• Exercise directions
Which lines of the data contain the string "status"? Pick out and copy each one, treating uppercase and lowercase letters as different.

• Provided material
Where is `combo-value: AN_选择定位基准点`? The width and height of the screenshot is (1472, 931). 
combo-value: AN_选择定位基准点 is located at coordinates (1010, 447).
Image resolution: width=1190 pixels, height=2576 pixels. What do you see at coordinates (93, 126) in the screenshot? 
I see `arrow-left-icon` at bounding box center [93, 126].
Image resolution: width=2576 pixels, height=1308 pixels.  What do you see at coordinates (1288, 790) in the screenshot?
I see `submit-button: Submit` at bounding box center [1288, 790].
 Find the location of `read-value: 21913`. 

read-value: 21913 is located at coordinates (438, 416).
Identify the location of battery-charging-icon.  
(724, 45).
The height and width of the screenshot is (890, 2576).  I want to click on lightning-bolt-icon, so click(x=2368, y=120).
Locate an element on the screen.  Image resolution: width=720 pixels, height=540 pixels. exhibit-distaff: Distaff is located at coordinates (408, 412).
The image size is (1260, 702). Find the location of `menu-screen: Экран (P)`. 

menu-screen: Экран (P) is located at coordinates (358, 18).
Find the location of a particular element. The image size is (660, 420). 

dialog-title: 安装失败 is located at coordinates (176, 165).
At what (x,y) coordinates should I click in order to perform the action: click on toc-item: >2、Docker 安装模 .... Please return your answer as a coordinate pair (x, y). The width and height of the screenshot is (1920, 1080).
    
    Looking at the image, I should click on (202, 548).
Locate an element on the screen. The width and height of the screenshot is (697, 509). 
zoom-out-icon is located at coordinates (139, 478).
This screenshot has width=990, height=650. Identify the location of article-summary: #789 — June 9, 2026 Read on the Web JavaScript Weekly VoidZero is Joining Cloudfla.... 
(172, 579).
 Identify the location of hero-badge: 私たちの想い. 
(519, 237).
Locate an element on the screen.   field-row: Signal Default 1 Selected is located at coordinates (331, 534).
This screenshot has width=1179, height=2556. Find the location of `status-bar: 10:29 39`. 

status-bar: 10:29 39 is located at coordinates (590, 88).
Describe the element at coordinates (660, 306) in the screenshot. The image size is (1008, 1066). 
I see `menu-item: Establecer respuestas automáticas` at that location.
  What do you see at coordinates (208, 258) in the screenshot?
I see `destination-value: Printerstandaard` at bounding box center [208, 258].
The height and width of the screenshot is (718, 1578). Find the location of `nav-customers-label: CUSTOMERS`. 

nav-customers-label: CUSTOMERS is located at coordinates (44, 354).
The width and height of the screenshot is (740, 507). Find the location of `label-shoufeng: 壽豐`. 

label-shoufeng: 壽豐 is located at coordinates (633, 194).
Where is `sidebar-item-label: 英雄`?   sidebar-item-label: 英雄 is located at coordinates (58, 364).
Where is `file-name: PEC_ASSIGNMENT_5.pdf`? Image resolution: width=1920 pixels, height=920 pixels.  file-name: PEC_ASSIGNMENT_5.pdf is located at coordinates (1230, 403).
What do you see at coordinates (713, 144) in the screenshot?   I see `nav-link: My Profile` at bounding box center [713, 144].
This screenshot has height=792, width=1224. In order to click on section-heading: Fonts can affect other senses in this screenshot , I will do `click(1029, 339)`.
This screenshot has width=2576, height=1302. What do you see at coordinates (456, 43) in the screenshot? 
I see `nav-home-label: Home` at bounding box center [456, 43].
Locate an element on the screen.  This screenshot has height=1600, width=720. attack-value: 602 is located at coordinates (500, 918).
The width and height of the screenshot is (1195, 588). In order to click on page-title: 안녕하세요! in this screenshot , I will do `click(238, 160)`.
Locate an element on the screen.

• Task solution
This screenshot has width=1179, height=2556. Find the location of `status-bar: 10:29 39`. 
status-bar: 10:29 39 is located at coordinates (590, 88).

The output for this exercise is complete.